The transformation of South Africa’s economy is a multi-faceted and long-term undertaking. We are committed to playing our role in supporting this transformation. We recognise that broad-based black economic empowerment (BBBEE) is a moral, legal and commercial imperative, crucial to securing a more sustainable growth path for South Africa, and central to our legitimacy and social licence to operate in South Africa.
SBSA has made a specific commitment to socioeconomic transformation, as expressed in the Standard Bank Group’s purpose: ‘Africa is our home, we drive her growth’. As a responsible corporate citizen, we are committed to facilitating and supporting inclusive job-creating economic growth and wealth creation in the economies within which we operate. Further, enabling transformation aligns with our group social, economic and environmental (SEE) value driver, which seeks to generate SEE value for our stakeholders and society through our core business activities. We therefore continuously work to identify opportunities to accelerate transformation, leveraging our skills, expertise and access to various stakeholders in the economy to enable us to achieve transformation internally and be a catalyst for societal transformation.
We have identified seven areas in which we believe the Standard Bank Group can make a significant impact on the societies in which we operate (our SEE impacts). Positive impacts in each of these areas support the social and economic transformation of South Africa and the attainment of the UN Sustainable Development Goals (SDGs):
“Profit with purpose is set to become the new norm. ” 1 Simply put, this means that business cannot thrive in a world where people do not. In countries characterised by high inequality, like South Africa, the role of corporates as socioeconomic agents of change is amplified. This is the reason why SBSA’s purpose is to “drive Africa’s growth.”
We reflect our commitment to improving societies in our SEE value driver, which drives our strategy and is one of the measures against which we assess our performance.
In South Africa, our efforts to promote transformation, both within the bank and in society more broadly, are a significant part of our SEE contribution. Internally, these efforts include programmes to recruit and develop young people from disadvantaged backgrounds and providing fair opportunities for our employees to develop their full potential.

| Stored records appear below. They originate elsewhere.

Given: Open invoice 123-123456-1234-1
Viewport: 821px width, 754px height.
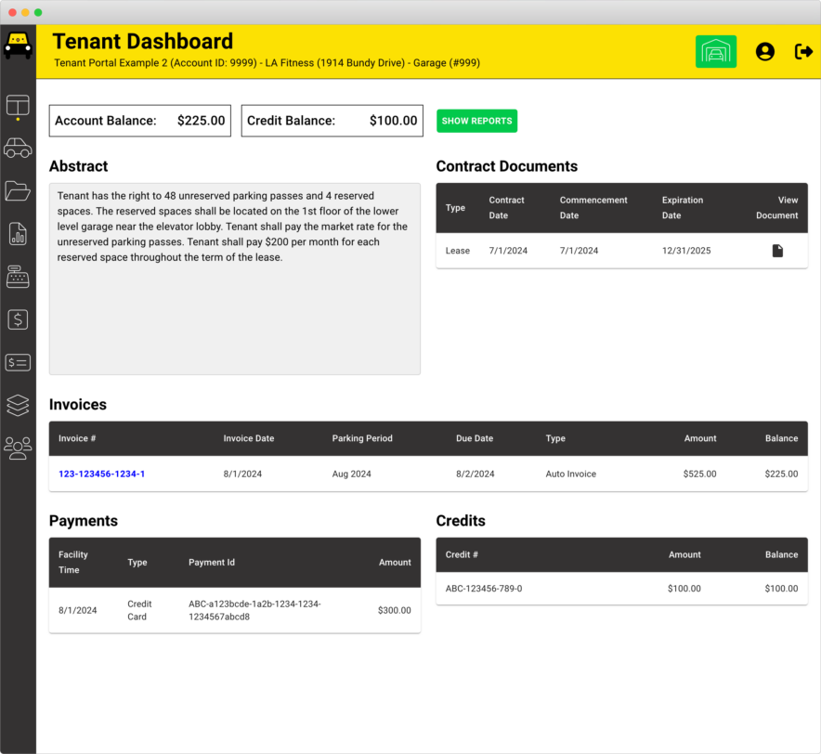Looking at the screenshot, I should tap(101, 474).
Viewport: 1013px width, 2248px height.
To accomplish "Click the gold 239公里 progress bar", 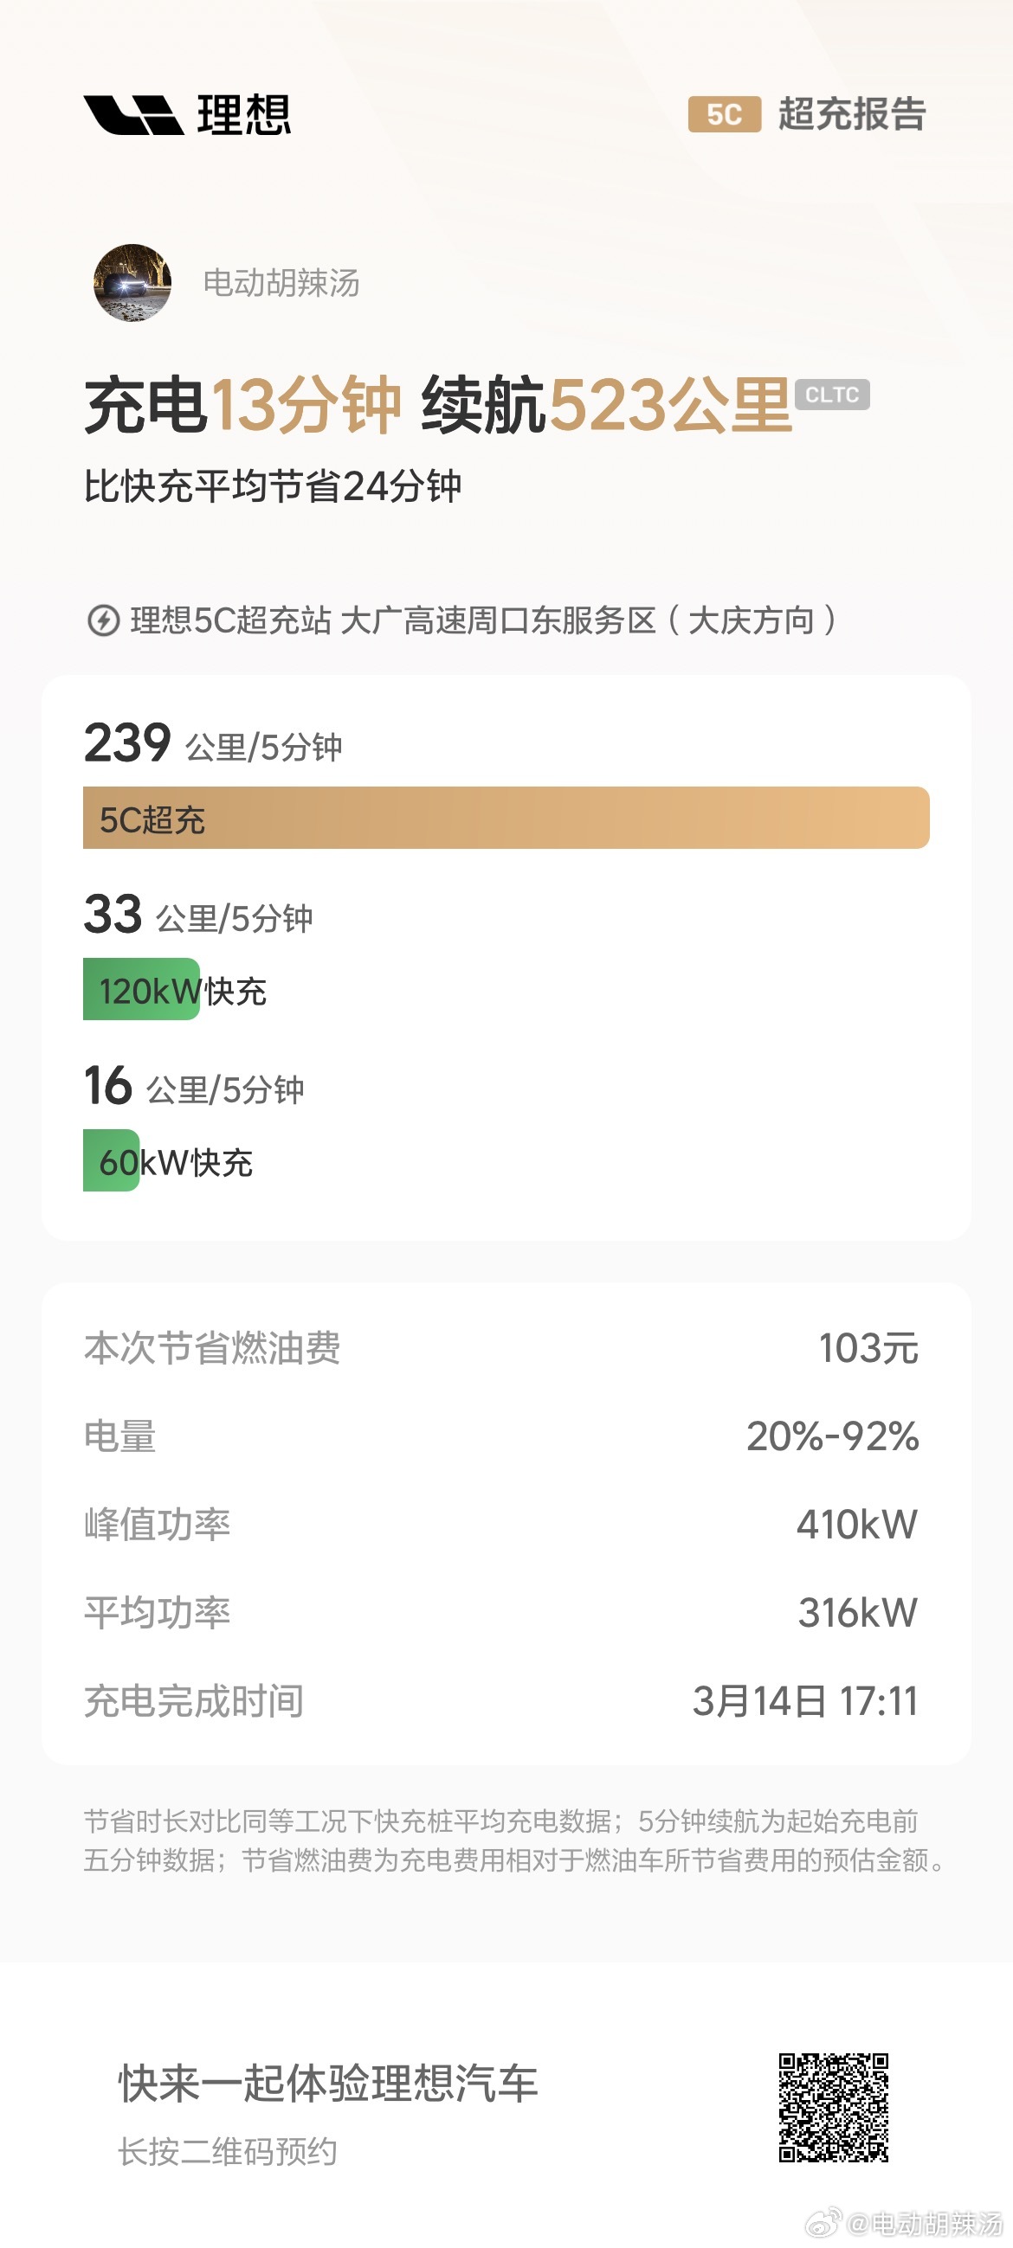I will click(507, 819).

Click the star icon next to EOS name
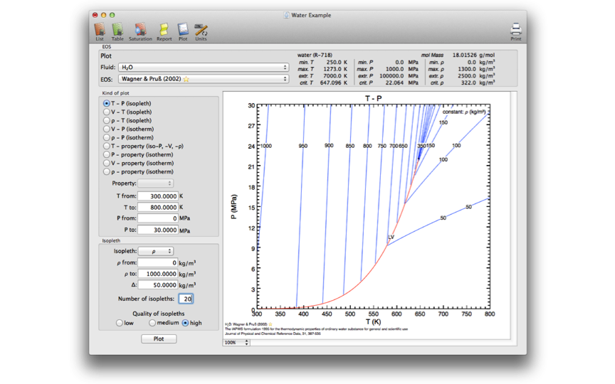click(x=186, y=80)
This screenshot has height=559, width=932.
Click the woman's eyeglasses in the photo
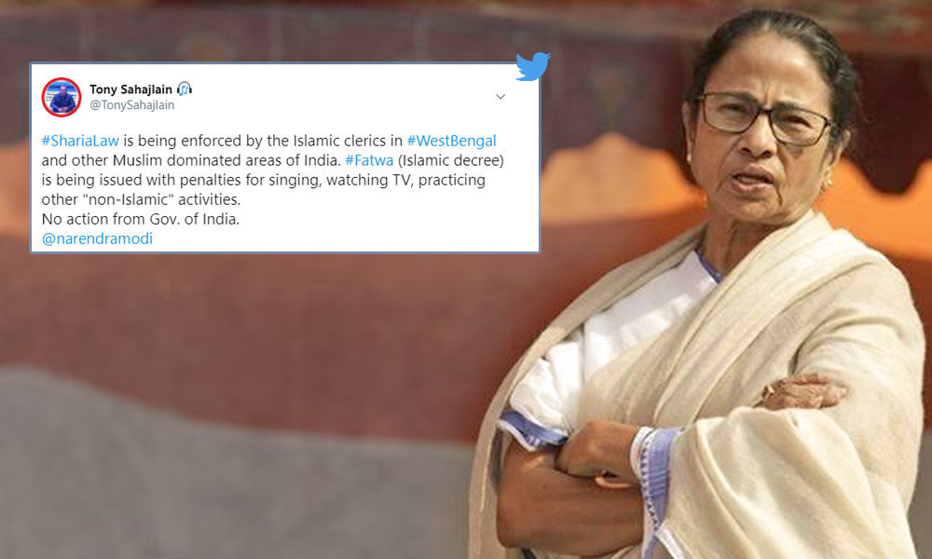tap(767, 117)
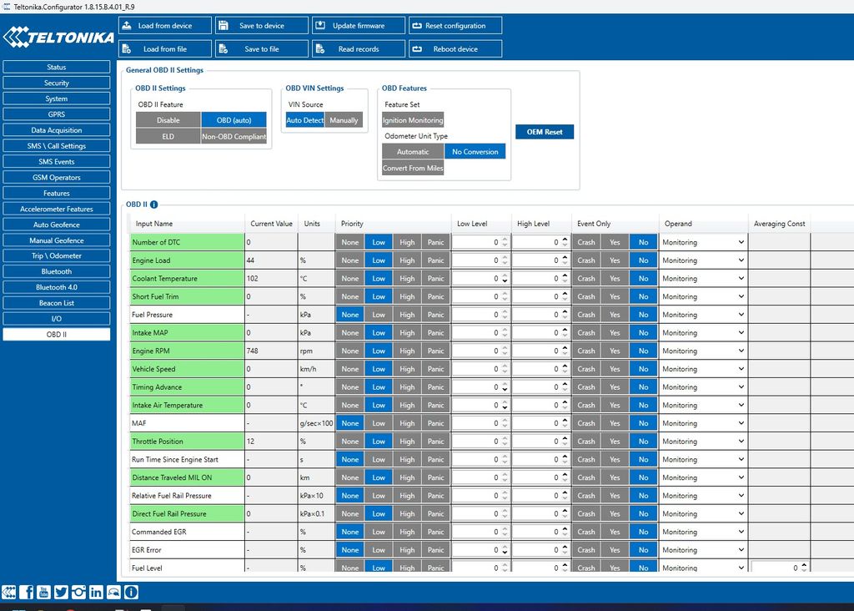The height and width of the screenshot is (611, 854).
Task: Set VIN Source to Manually
Action: pos(344,120)
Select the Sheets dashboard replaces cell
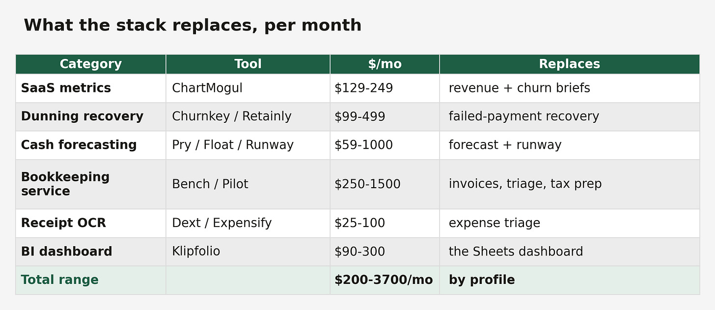Image resolution: width=715 pixels, height=310 pixels. (x=569, y=252)
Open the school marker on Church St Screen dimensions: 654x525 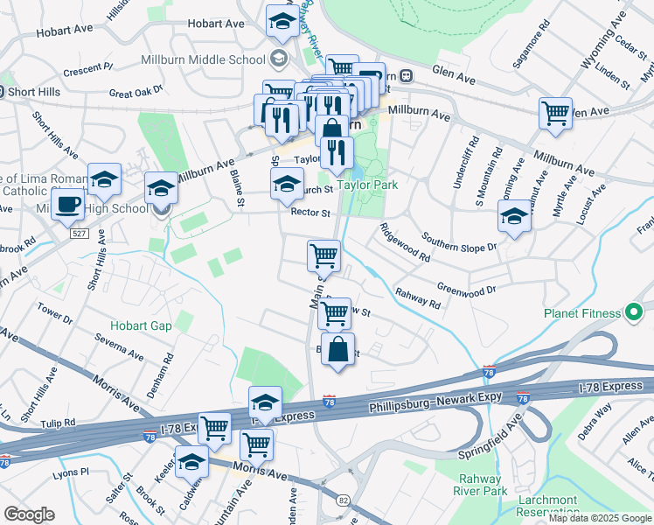pyautogui.click(x=287, y=186)
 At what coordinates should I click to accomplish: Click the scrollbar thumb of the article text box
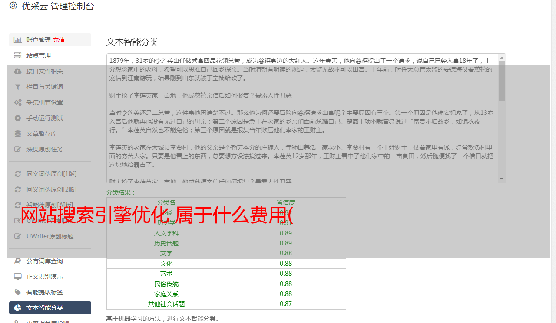coord(502,80)

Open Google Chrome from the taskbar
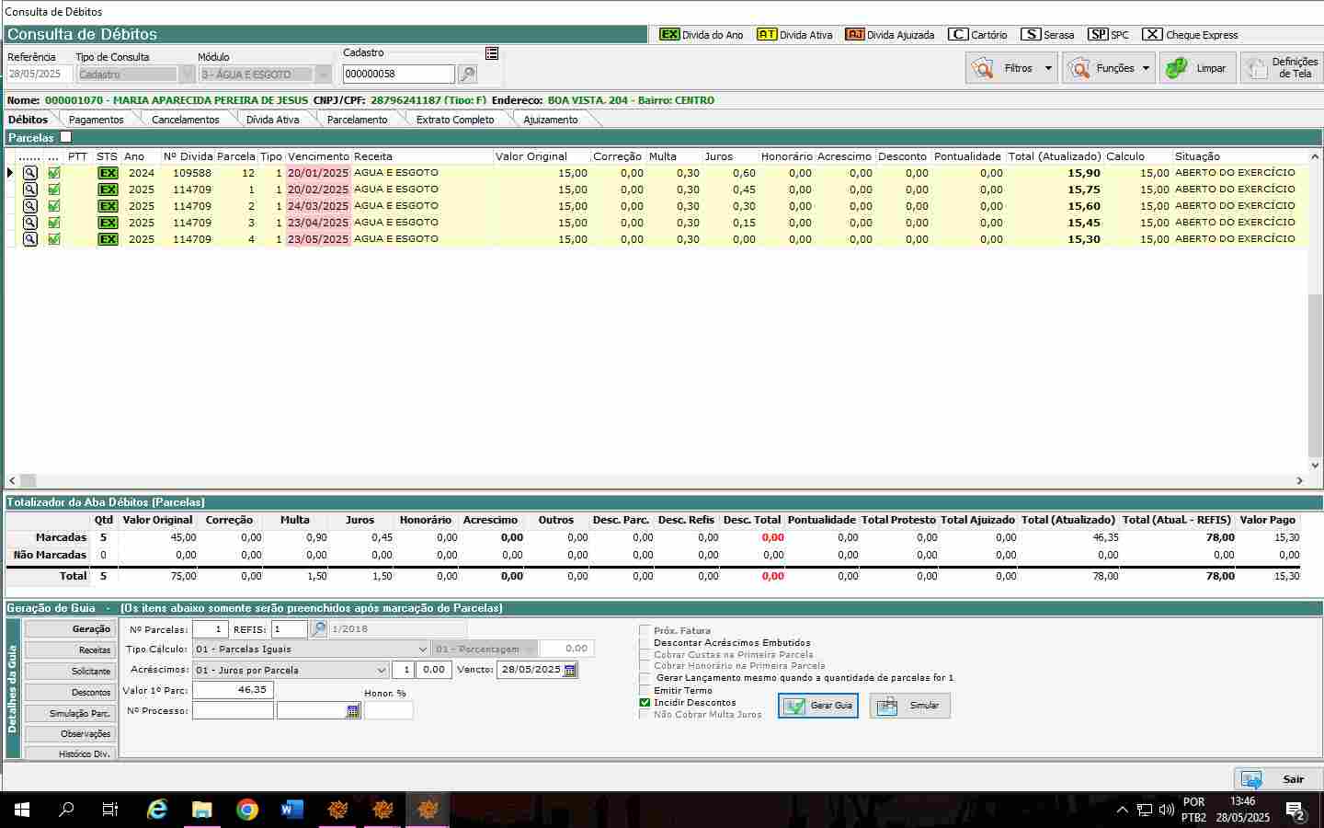pyautogui.click(x=246, y=810)
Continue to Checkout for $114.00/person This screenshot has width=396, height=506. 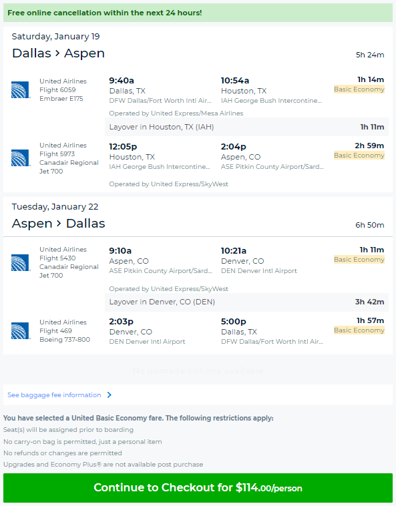(198, 487)
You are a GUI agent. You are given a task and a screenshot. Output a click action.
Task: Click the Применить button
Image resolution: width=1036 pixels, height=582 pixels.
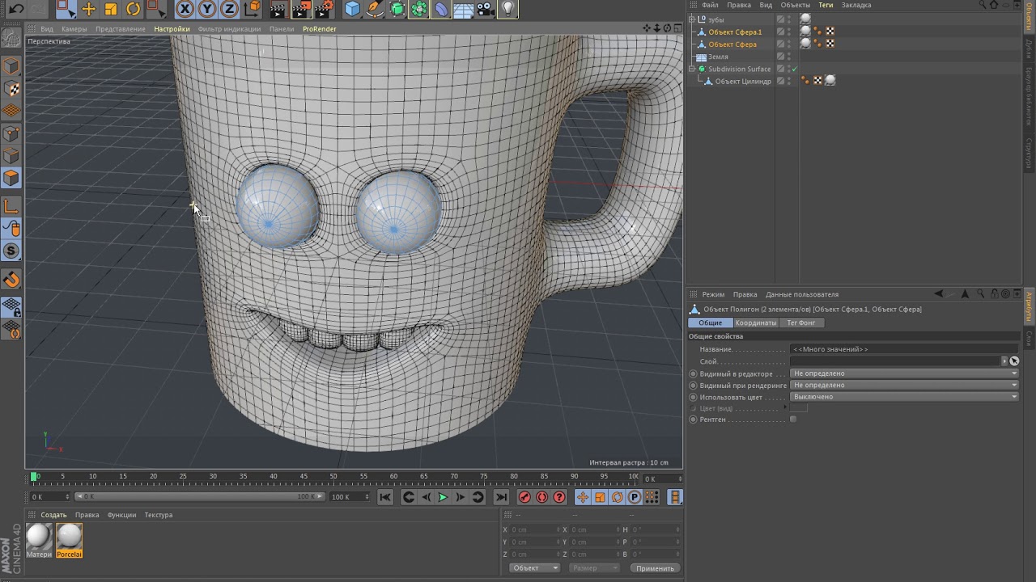(x=655, y=568)
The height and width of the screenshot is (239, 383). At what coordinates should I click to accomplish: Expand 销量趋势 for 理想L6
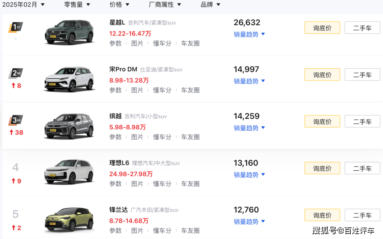pyautogui.click(x=249, y=175)
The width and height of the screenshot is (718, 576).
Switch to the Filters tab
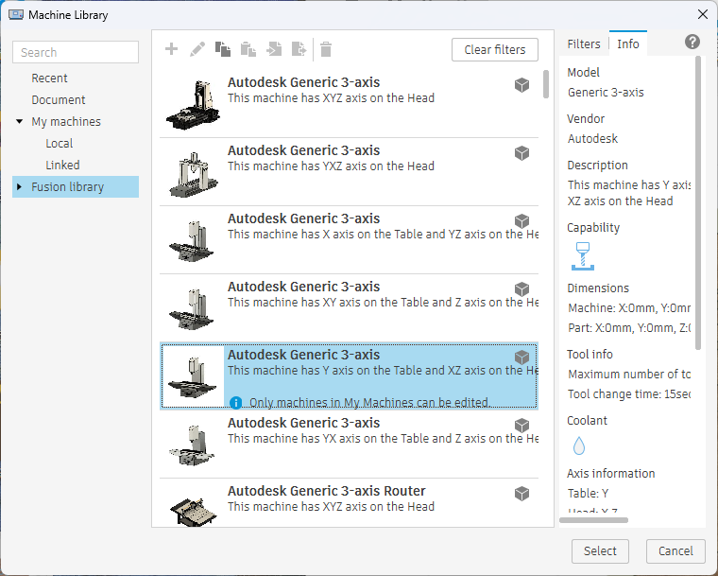pos(583,44)
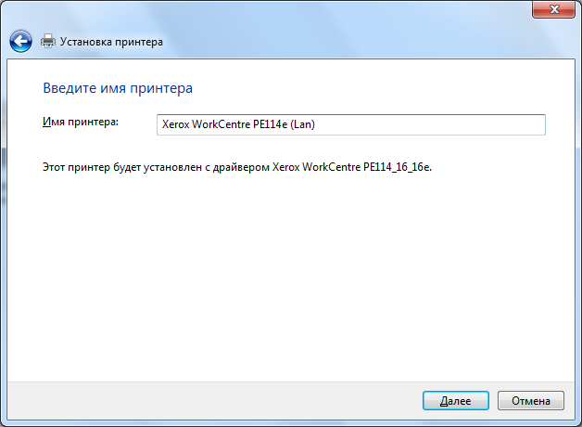Place cursor after (Lan) in the name field
Image resolution: width=582 pixels, height=427 pixels.
[316, 124]
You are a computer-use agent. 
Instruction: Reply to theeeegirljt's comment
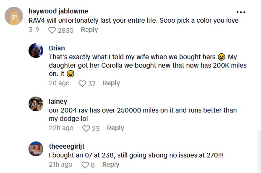[111, 165]
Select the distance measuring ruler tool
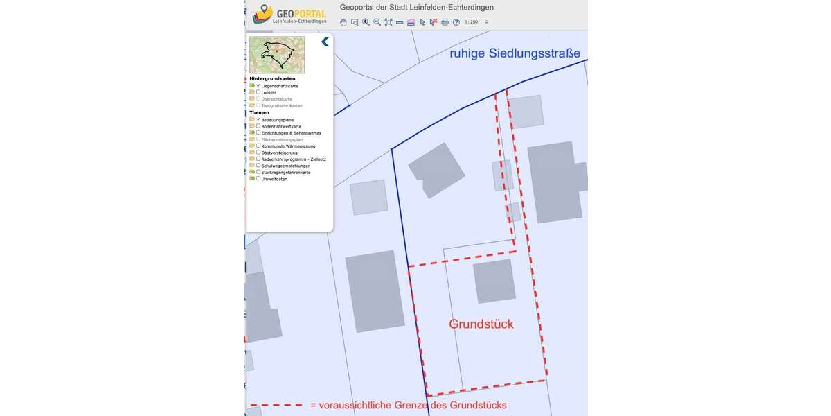This screenshot has width=831, height=416. click(x=400, y=22)
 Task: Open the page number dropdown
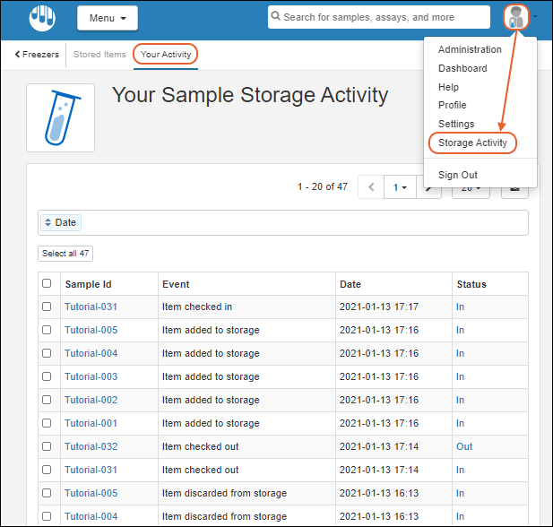399,187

Externally, we engage in activities to transform the communities in which we operate by creating jobs, growing enterprises, providing funding for projects, and through corporate social investment. Although this report is structured according to the Financial Sector Code scorecard, our approach to transformation is more holistic than the scorecard (which we consider as an outcome). Our primary driver is impact, rather than compliance.
We take our duty to actively engage in the process of developing and amending legislation pertaining to transformation seriously. We are in conversation with the Department of Employment and Labour in respect of the proposed financial sector employment equity targets, which are provided for in the impending amendments to the Employment Equity Act. We contributed to the development of the Conduct of Financial Institutions Bill, which includes specific requirements in relation to transformation, and we have started considering how we can align with its spirit and intent in advance of the promulgation of the legislation. We have also had bilateral engagements with the Financial Sector Conduct Authority on this and other matters relating to transformation in SBSA.
An aspect of our transformation activities which we cannot quantify, is the engagement that we often have with external stakeholders. A recent example is an engagement we had with a black owned law firm, who made us aware of the realities that are faced by black professionals in the legal fraternity. They challenged us to play a role in remedying the status quo. While we may not always solve such issues to the satisfaction of all interested parties, these engagements provide us with an opportunity to consider transformation through an external lens – one that we sometimes do not consider internally and is often invaluable in enhancing our approach.
We welcome feedback and inputs on how we can continue to drive South Africa’s growth through transformation.